Adamovsky (2019) ha estudiado cómo el criollismo ha sido un canal para tematizar la heterogeneidad étnica de la nación contra los discursos blanqueadores que sustentaban el mito de una Argentina blanca. El Teatro Colón, en ese sentido, ha sido una institución que desde su inauguración jugó un rol fundamental en la construcción de una autorrepresentación nacional «blanca» y «europea». Estos atributos, sin embargo, ¿pueden aplicarse sin tensiones a todos los cuerpos retratados en las imágenes del Cuerpo de Baile (Imágenes 1 y 6)? ¿Serían los cuerpos reales los que impedirían cualquier intento de abstracción o universalismo? ¿Marcaría Cuadro campestre, desde los cuerpos de los bailarines y de las bailarinas en plena formación, lugares minúsculos de conflicto y de tensión al interior mismo de la imagen que intentaba construir un criollismo «desde arriba» abstracto y sin fisuras? Posiblemente el hecho de que el público supiera que se trataba del primer grupo de bailarinas y bailarines argentinos (incluso reconociendo a algunas de ellas y a sus pares extranjeros) haya sido un elemento fundamental a la hora de localizar dicha «ruralia», entre tantas otras posibilidades, en una Argentina «criolla».
Hay, a su vez, otro aspecto que podría pensarse como disruptivo de ese ballet si se tiene en cuenta cierto sustrato ideológico de la imaginería criollista: lo que sí mostraba el ballet eran hombres y mujeres que trabajaban y descansaban por igual.

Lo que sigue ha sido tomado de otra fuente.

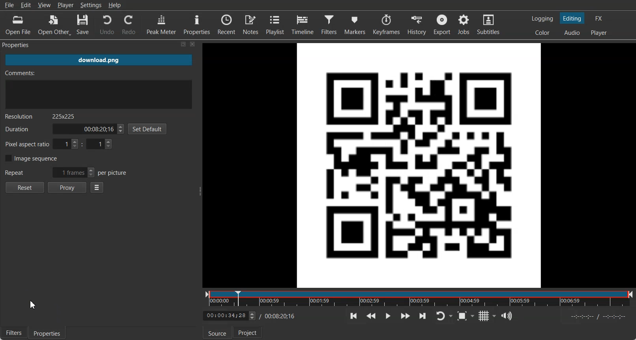 The width and height of the screenshot is (636, 340). Describe the element at coordinates (229, 315) in the screenshot. I see `Video Timeline adjuster` at that location.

En ese sentido, en contraste con el mundo masculino del criollismo «desde arriba» y «desde abajo», como así también de los personajes solitarios como Martín Fierro y Juan Moreira, en Cuadro campestre aparecía una dimensión colectiva del trabajo rural que era, a su vez, casi exclusivamente femenina, lo que permitiría establecer otras lecturas e interpretaciones del ballet.
Por el momento quedarán por explorar, en el futuro, estas derivas, esas fisuras, grietas y marcas en la composición coreográfica de aquel enigmático «cuadro» campestre.